[Screenshot grounding data]

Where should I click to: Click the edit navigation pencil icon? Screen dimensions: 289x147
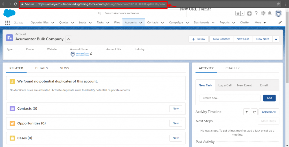pyautogui.click(x=280, y=23)
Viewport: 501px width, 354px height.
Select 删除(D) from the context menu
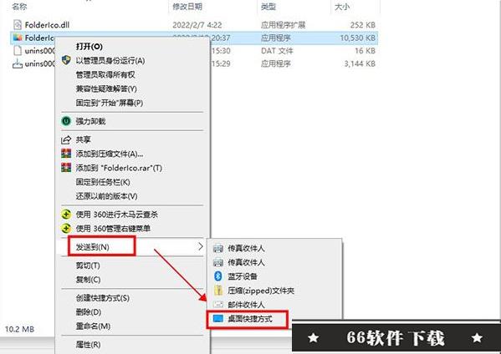[89, 312]
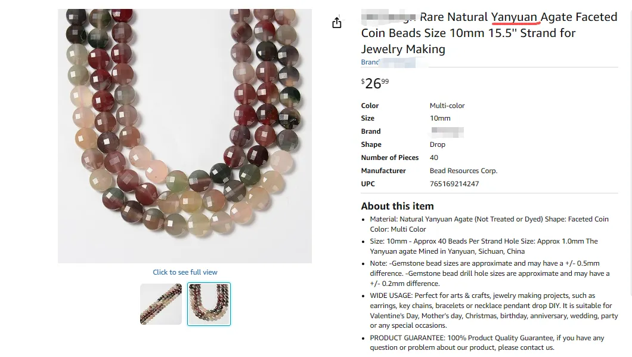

About this task: Set down every line above exactly, pictures excluded.

Exercise result:
Where should I click to: Click the edit navigation pencil icon? Screen dimensions: 289x147
pyautogui.click(x=280, y=23)
Viewport: 501px width, 354px height.
Select 删除(D) from the context menu
[89, 312]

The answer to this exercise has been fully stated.